The presumption of innocence is one of the most sacred principles of English Law. The very distinguished and impartial civil servant Sue Gray is currently finding out the facts about the alleged Downing Street parties. It is just as wrong to come to some kind of conclusion (or verdict or sentence) during that process as it would be to publicly punish an alleged criminal before his trial. So I will not be tempted to do so. The Prime Minister is the Prime Minister – duly chosen by the Conservative Party to be our Leader; and by a record majority by the whole electorate to be our PM only two years ago.  So Conservative MPs continue to support him.

For now.

However, without prejudging the outcome of Sue Gray’s investigation, there are a few principles which it is worth reiterating.

First, the Lockdown rules were very plain, and very strictly enforced. Any breach of them by No 10 civil servants or politicians is unacceptable and would have to be punished in the most stringent way. As I very well know from my constituents, people went through all kinds of terrible tragedies and awful discomforts during Lockdown; yet most people adhered to the rules pretty rigorously.

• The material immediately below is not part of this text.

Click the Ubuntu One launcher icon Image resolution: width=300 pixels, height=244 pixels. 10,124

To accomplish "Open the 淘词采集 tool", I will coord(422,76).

So if proven, it would be simply unacceptable for those who make the rules simultaneously to be ignoring them.

Second, the public are - perfectly reasonably - demanding clarity and transparency on all of these events. The PM has apologised for attending what he describes as ‘a works event’ on the 20th May. We know no more details of the way in which that event was organised nor whether it was acknowledged to be a ‘party’. However, by the PM’s own admission, it was in breach of the Covid rules, for which he has apologised. Incidentally, and before you ask, I knew nothing about any such party, and spent Lockdown in Wiltshire recovering from my hip replacement operations.  If they happened, these parties seem to have been for civil servants, and perhaps politicians who work in No 10. They were not ‘Tory Party’ events as some have suggested.

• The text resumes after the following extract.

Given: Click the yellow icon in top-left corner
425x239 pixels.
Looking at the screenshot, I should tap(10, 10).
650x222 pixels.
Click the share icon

Third, democracy and the rule of law; respect for Parliament and government, demand honesty and clarity to a higher level than any other public or private bodies. People in power must lead by example and must be wholly honest and straightforward in doing so. Dissembling to Parliament or the media or elsewhere is unacceptable. The truth must be the disinfectant of our Augean stables.

So all we can do for now is wait. I will not join the kangaroo court posse; nor will I criticise someone about whose misdeeds I have no knowledge or evidence.

But you can be certain that if any of these allegations are found to be true, and if the PM or other senior people are shown to have been involved, then our support for them will, without doubt, disappear.